GOAL OF THE EXERCISE - With the pictures left out, reproduce exactly the lines from the one containing "Image resolution: width=868" through the final line of the entries.

START DATA FOR THIS TASK

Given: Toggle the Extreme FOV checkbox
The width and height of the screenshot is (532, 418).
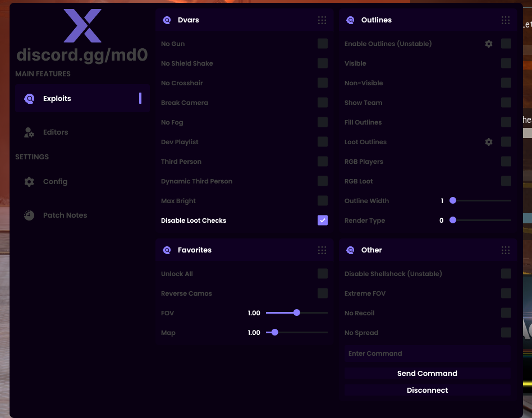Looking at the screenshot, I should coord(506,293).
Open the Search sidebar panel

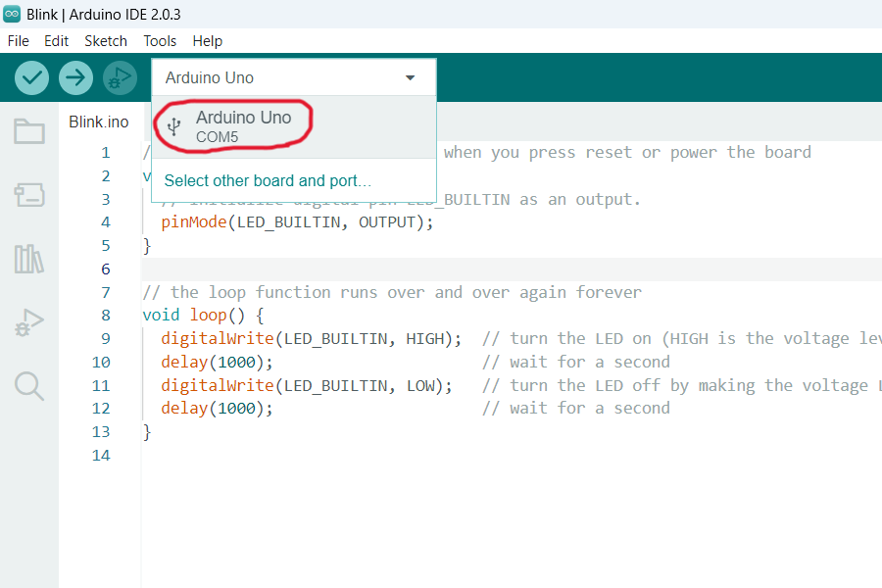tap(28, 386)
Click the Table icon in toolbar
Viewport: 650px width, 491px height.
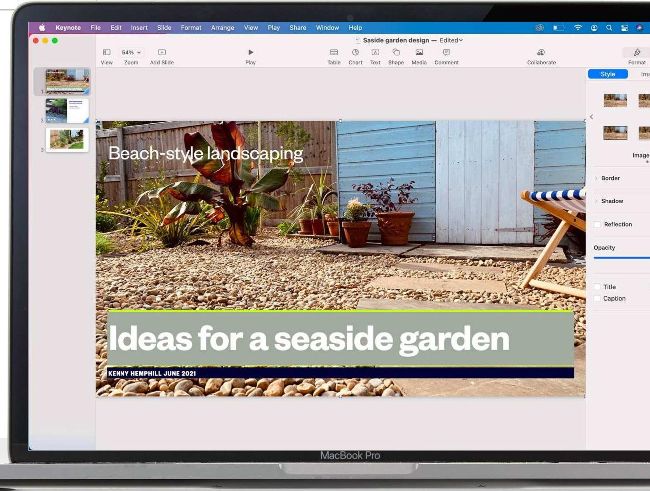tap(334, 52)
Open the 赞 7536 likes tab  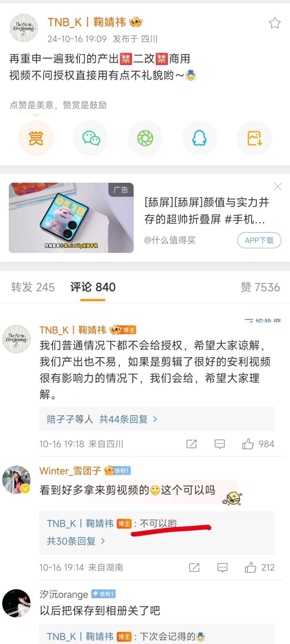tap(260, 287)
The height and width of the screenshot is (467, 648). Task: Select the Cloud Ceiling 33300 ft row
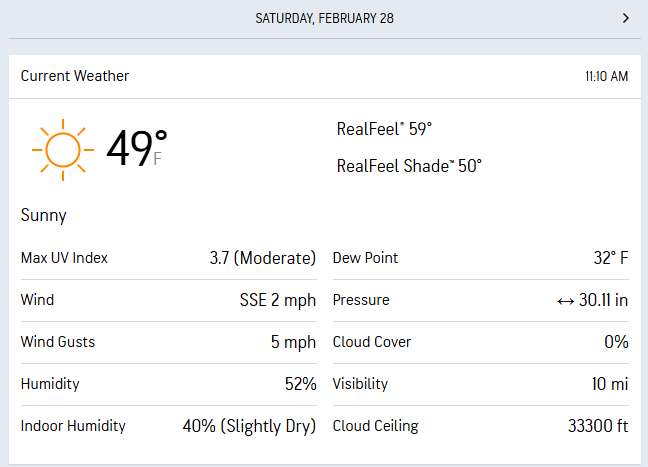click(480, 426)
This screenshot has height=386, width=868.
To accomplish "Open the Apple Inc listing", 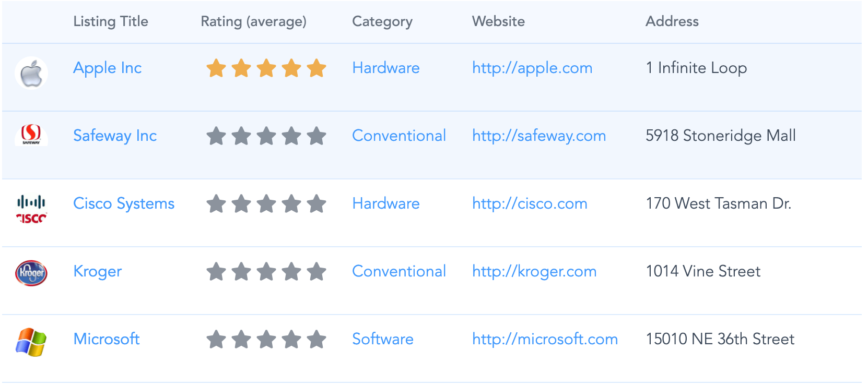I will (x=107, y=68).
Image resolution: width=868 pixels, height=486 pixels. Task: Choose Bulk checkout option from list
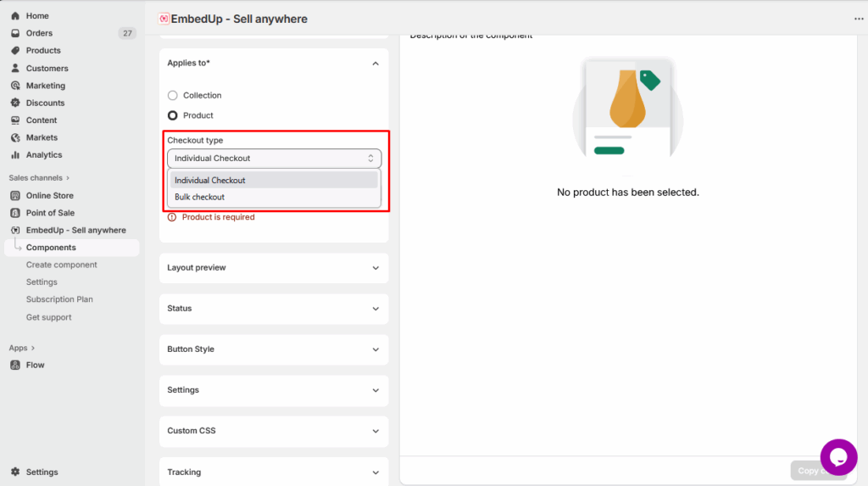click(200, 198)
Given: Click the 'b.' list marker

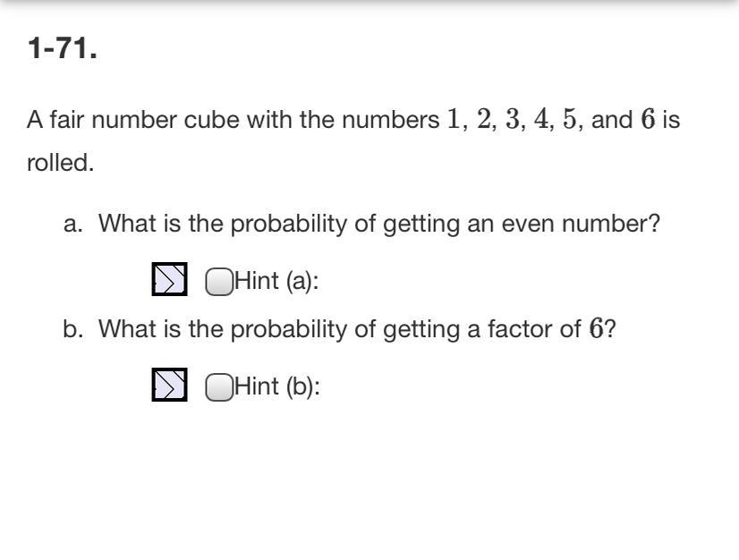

END DATA FOR THIS TASK

ANSWER AREA -
Image resolution: width=868 pixels, height=486 pixels. Task: Choose Bulk checkout option from list
click(200, 198)
Given: Click the 'b.' list marker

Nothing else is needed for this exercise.